К этому времени Пантелеев и Маршак уже были друзьями. С глубоким чувством вспоминал Л. Пантелеев: «Я полюбил Маршака с первой встречи и учился у него всю жизнь».

Что же это была за учеба? Как складывались их отношения? Трудно давались молодому литератору их первые встречи — не только в силу его застенчивости, стеснительности, а скорее потому, что были эти встречи ему еще «не совсем по плечу». Кончив по нынешнему счету всего шесть-восемь классов средней школы, знал он, конечно, несравненно больше, чем нынешний семиклассник. Прочел и знал он многое и в русской, и в зарубежной литературе, и в истории живописи, философии и политической экономии, но все это читалось вперемешку, без всякой системы, и поэтому, признается он, «дырок, прорех в моем самообразовании было немало».

Конечно, Маршаку хотелось как можно скорее приобщить по-настоящему своего молодого друга к тому, что он знал и любил превыше всего: к лучшим произведениям русской и мировой поэзии, научить его понимать красоту и силу великих стихотворений. «И вот я попал к Маршаку. Он оглушил меня стихами. Оглушил буквально, потому что на первых порах мне было как-то даже физически трудно. Так чувствовал бы себя, вероятно, человек, не знавший до сих пор ничего, кроме мандолины или банджо, и которого вдруг посадили бы слушать Баха, да еще перед самым органом».
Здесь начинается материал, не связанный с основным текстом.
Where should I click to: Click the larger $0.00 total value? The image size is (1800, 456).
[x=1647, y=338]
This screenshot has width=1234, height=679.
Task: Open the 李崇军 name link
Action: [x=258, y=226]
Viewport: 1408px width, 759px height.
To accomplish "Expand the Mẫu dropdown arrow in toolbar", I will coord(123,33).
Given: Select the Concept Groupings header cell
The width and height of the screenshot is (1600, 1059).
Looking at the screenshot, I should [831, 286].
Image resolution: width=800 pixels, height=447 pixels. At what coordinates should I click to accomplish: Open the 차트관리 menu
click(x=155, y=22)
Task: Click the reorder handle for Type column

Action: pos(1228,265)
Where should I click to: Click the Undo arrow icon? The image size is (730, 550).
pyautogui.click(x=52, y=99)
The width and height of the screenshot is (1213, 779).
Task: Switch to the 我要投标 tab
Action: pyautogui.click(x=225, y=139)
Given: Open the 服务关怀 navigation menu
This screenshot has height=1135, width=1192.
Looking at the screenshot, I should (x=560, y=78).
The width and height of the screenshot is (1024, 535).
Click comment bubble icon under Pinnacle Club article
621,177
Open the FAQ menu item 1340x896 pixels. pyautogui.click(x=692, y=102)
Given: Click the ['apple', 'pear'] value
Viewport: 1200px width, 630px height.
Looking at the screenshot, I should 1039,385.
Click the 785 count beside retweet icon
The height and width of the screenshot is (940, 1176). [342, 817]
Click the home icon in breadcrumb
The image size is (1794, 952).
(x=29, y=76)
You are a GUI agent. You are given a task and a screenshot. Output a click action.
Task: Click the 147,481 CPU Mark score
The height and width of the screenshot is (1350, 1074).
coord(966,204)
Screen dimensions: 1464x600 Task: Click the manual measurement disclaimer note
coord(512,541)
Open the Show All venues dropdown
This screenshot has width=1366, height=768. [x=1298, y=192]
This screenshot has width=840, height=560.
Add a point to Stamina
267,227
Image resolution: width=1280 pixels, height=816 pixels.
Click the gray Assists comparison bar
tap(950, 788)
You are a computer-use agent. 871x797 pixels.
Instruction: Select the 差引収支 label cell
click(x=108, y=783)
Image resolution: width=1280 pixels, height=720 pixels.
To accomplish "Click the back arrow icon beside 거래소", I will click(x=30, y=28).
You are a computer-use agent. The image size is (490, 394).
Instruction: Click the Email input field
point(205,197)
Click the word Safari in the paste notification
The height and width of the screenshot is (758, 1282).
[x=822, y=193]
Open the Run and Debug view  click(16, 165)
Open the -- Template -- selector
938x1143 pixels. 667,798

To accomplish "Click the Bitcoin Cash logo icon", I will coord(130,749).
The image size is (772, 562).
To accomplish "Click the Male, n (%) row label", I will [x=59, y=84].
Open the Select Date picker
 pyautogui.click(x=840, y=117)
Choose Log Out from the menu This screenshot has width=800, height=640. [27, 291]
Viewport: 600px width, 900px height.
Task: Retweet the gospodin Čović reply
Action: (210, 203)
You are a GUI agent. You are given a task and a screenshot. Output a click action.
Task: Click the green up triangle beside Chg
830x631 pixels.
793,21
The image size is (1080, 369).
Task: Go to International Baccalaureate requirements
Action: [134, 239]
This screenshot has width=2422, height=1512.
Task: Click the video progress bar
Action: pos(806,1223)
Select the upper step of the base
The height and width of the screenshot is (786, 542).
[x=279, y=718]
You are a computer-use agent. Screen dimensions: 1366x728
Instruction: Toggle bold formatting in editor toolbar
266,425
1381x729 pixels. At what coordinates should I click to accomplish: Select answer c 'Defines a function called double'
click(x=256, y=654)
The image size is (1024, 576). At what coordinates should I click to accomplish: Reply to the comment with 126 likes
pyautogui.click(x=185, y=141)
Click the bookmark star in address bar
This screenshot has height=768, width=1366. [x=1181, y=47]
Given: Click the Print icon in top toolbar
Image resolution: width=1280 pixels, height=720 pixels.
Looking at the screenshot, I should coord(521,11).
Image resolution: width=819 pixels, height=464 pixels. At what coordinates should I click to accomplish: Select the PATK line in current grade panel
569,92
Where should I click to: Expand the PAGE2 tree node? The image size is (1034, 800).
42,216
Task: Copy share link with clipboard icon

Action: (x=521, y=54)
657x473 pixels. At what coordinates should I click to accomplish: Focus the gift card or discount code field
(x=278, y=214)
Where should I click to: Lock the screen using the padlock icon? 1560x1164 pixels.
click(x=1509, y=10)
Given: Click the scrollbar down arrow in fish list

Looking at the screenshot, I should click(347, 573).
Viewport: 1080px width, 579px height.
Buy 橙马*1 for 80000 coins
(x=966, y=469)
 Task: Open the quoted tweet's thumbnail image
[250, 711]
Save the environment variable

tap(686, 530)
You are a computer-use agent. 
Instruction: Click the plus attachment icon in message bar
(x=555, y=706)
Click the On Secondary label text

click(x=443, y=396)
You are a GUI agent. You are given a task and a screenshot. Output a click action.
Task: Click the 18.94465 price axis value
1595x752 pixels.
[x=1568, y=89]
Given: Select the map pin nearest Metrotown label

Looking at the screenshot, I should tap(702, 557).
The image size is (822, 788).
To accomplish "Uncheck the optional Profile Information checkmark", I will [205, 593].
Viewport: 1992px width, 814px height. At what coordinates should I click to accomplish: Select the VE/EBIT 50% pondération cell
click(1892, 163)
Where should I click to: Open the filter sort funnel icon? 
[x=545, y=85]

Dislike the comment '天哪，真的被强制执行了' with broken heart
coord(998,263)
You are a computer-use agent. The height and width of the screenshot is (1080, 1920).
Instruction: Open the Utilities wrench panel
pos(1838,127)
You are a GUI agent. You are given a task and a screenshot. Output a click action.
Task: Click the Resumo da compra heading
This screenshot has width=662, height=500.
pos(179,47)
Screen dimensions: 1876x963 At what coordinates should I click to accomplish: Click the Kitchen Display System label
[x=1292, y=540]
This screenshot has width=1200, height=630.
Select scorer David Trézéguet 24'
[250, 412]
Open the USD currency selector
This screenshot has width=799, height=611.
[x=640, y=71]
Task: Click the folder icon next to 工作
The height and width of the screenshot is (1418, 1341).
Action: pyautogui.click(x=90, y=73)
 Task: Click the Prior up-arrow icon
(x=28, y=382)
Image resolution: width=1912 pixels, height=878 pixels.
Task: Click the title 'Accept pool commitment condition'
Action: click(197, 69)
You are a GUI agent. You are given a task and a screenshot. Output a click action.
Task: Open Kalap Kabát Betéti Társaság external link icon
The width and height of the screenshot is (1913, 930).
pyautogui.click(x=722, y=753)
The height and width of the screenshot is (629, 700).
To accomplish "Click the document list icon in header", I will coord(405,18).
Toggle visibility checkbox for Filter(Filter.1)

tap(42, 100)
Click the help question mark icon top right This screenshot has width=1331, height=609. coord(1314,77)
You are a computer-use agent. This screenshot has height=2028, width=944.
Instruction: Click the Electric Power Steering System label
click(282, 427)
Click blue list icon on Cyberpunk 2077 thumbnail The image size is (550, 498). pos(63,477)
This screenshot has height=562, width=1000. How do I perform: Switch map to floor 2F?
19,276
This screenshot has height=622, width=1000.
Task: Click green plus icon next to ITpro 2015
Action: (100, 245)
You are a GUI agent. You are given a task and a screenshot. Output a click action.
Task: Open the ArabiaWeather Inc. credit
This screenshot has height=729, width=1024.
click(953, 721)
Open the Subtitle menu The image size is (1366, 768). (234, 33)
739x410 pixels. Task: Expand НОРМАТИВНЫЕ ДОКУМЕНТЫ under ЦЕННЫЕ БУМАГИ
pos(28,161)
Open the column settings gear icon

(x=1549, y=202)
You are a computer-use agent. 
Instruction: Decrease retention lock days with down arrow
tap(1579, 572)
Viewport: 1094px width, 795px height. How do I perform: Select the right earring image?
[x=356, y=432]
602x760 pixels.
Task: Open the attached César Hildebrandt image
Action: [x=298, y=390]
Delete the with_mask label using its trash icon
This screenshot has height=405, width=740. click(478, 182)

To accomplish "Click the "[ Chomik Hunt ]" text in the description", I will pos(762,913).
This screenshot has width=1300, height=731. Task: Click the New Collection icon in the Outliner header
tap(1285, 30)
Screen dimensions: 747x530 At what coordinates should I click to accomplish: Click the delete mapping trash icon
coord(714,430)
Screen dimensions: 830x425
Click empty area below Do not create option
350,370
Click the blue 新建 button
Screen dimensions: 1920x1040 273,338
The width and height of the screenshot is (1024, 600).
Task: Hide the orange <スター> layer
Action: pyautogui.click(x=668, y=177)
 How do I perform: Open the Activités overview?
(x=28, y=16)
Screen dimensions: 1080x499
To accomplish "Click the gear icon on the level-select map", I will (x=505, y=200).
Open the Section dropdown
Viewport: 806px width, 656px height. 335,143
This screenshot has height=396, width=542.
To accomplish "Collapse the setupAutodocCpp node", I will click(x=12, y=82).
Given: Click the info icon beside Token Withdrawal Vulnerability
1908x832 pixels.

Но постепенно общение с Маршаком превращалось в школу — самую высокую, самую удивительную:

«Это был университет, даже во многих смыслах больше, чем университет. Маршак открыл мне Пушкина, Тютчева, Бунина, Хлебникова, Маяковского, англичан, русскую песню и вообще народную поэзию… будто он снял со всего этого какой-то колпак, какой-то тесный футляр, и вот засверкало, зазвучало, задышало и заговорило то, что до тех пор было для меня лишь черными печатными строчками».

9

Из письма И. Андроникова автору книги от 9 февраля 1968 года.